BIOL B242 - MOLECULAR EVOLUTION

OLD! - For current see BIOSCIENCES COURSE SITE
BIOL2007 - MOLECULAR EVOLUTION

INTRODUCTION

We don't do much on molecular evolution in this course. This is in part because so many other courses deal with molecular genetics, and indirectly with its evolution. It is also partly because we feel that understanding how evolution works is as important than the material (DNA, protein, phenotype) on which the evolution is based. And you probably get many other courses that have molecular information. We aim to provide some of the basis for you to go on and understand evolution in any system, including in molecules.

But there is no doubt that the biggest sector of evolutionary biology around today is molecular. So I want to spend this lecture trying to link this course into the curriculum of every modern geneticist.
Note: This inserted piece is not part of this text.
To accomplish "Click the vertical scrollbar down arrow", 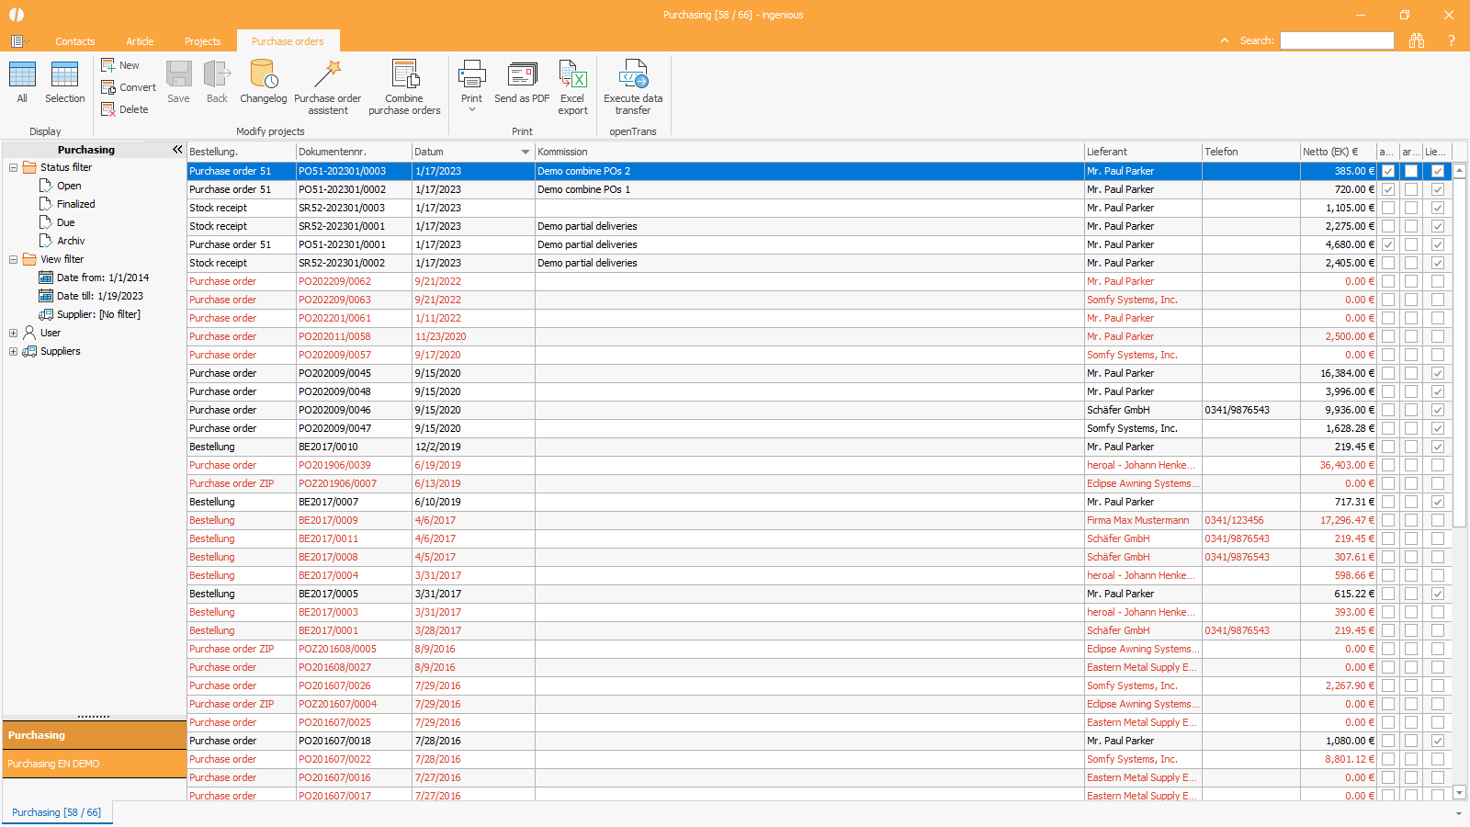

Also, it gives me a chance to introduce you to the extraordinary kerfuffles created in evolutionary biology by discoveries in molecular genetics!

THE PARADOX OF MOLECULAR POLYMORPHISM

The "Classical School". Before the late 1960s, it was generally believed that polymorphism (the presence of more than one allele in a population of genes) was relatively rare, and that evolution consisted mainly of:

1) mutation (mostly deleterious)
2) if advantageous, increase to fixation (or loss due to deleteriousness).

The "Balance School". A few people, such as "Dobzhansky, who began his career collecting beetles in Central Asia, and the British School ... who carried on the genteel upper-middle-class tradition of fascination with snails and butterflies" (Lewontin 1974: 30), believed that polymorphisms were fairly common, and indeed important. They believed and indeed showed that morphological and chromosomal polymorphisms, for instance, were retained because of heterozygous advantage or other forms of "balancing" selection.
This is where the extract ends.